# tout-à-l'ego



## AJ2018

L'expression _*le tout-à-l'ego *_me donne beaucoup du fil à retordre.

Pour vous mettre en contexte, je suis tombé sur cette phrase en lisant un article qui porte sur une mode qui existe à priori à Matignon et qui fait polèmique: taper sur l'actuel Premier ministre Jean Castex. En effet, plusieurs propos ont déjà été publiés.

<<On a Cresson [l'ex-première ministre de la France] à Matigon, et il va s'user aussi vite qu'elle_>>, ou _<<a_vec Castex, qui n'écoute personne, *le tout-à-l'ego *s'est installé à Matignon>>, ou encore <<Macron s'est convaincu que le côté province et bon sens de Castex allait payer dans les sondage, il y plonge déjà>>, ou enfin <<on a un psychorigide à Matignon, qui adore faire des crises d'autorité.>>_

Un environnement de travail vraiment stimulant, me semble-t-il.  (Je dis ça je dis rien.)
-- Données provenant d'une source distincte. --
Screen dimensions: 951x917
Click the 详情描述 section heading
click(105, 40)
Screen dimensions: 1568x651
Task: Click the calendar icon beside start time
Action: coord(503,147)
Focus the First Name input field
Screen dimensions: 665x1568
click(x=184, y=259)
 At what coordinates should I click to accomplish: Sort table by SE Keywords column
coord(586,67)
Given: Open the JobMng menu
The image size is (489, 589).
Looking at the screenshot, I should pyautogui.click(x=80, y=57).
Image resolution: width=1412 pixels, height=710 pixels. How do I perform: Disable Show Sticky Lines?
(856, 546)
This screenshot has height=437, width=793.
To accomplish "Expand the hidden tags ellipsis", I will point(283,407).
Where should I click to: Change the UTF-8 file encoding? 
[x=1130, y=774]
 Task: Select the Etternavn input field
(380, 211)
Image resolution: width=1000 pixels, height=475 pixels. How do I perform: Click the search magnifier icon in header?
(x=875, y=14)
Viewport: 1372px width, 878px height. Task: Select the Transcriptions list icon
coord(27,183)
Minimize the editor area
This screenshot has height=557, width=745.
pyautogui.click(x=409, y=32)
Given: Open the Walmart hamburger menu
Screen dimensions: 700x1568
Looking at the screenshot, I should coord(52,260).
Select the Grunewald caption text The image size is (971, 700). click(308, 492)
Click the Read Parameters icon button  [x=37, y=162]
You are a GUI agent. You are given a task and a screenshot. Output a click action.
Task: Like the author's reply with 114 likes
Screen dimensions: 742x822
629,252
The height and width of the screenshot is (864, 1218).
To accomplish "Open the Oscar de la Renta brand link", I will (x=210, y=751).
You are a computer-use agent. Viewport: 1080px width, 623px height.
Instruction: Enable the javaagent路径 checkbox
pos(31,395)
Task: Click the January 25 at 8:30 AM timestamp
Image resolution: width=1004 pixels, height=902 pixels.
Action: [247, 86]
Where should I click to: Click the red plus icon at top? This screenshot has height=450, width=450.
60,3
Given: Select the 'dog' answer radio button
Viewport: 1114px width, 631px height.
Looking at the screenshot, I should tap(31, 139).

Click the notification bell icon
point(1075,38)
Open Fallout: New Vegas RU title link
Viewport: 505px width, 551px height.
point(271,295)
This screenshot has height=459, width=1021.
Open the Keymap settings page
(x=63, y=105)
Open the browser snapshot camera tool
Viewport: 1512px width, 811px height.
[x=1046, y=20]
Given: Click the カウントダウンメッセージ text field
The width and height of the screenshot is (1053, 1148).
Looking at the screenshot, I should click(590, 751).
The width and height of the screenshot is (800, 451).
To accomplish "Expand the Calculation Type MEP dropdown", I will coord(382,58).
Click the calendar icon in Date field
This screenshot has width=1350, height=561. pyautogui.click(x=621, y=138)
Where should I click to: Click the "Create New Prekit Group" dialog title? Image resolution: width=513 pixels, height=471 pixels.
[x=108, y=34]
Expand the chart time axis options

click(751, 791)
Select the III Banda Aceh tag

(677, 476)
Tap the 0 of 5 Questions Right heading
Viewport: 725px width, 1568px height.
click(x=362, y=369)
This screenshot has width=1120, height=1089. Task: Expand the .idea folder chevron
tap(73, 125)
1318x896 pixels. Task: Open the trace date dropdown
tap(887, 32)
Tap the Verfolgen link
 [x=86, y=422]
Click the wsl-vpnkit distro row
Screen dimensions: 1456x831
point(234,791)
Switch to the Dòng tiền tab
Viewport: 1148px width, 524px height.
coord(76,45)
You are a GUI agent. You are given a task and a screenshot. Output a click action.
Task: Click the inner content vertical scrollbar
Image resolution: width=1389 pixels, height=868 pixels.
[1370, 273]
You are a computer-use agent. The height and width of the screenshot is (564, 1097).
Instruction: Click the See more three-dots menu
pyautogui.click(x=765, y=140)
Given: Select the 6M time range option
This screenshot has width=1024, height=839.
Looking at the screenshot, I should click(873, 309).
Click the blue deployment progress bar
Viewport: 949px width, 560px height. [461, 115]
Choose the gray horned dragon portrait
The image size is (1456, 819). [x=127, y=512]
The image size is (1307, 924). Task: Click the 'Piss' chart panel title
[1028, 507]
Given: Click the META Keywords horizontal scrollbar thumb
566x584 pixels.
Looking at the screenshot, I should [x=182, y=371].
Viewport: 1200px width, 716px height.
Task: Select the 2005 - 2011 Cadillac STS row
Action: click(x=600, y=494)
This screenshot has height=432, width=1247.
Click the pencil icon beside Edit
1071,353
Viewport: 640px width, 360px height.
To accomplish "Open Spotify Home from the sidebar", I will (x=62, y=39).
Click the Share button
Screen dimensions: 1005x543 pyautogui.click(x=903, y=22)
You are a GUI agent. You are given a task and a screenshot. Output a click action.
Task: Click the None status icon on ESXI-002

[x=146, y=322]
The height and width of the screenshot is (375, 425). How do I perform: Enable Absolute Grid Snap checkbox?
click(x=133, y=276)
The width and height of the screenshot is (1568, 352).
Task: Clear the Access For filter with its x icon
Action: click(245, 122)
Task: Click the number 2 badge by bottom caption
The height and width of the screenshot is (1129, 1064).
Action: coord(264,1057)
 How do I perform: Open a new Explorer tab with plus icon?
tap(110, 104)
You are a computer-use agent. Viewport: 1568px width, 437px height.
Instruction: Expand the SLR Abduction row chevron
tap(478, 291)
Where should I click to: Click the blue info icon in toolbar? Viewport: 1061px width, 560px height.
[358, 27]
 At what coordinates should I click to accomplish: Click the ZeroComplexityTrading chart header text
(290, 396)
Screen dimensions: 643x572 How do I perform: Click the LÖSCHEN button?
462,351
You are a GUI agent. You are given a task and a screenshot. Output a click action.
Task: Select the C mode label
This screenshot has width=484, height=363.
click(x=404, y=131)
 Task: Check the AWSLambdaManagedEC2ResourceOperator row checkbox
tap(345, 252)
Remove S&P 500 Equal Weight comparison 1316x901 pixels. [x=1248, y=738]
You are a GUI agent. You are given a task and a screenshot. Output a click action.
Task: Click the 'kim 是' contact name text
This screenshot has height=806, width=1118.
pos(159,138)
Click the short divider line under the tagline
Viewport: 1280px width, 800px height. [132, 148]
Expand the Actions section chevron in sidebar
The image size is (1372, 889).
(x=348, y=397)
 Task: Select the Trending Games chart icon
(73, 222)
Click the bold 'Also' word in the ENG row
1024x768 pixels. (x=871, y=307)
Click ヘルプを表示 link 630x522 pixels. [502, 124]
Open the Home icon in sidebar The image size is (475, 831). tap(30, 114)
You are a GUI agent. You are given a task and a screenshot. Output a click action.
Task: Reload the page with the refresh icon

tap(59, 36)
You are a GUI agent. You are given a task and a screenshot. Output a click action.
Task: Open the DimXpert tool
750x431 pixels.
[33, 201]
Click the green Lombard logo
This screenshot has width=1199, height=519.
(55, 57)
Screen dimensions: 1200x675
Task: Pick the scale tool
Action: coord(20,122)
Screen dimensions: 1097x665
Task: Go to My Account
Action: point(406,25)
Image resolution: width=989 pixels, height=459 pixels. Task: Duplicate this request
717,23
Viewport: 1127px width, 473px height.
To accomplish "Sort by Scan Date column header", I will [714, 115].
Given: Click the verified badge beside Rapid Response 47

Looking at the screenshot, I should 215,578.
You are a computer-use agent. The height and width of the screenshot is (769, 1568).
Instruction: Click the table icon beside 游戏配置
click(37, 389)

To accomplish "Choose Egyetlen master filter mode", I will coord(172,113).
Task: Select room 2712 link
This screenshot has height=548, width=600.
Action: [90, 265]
_Anyway, does anyone know what *le tout-à-l'ego *_means in English?


----------



## SwissPete

A play on words with 





> Le *tout-à-l'égout* correspond au réseau d'assainissement mis en place sous la voie publique [...]


Translation *here*.


----------



## trellis

ego maniac? tyrant? despot?


----------



## AJ2018

SwissPete said:


> A play on words with
> Translation *here*.



Could you explain a little more. I´m not getting the _jeu de mots _or the play on words.


----------



## tartopom

Yes, as Pete said there's a pun ego / égout.


----------



## trellis

I see the pun, but I'm not laughing - please explain the humour!


----------



## AJ2018

tartopom said:


> Yes, as Pete said there's a pun ego / égout.



So, is the pun that he's selfish - like égoïste - it's all about me?



trellis said:


> I see the pun, but I'm not laughing - please explain the humour!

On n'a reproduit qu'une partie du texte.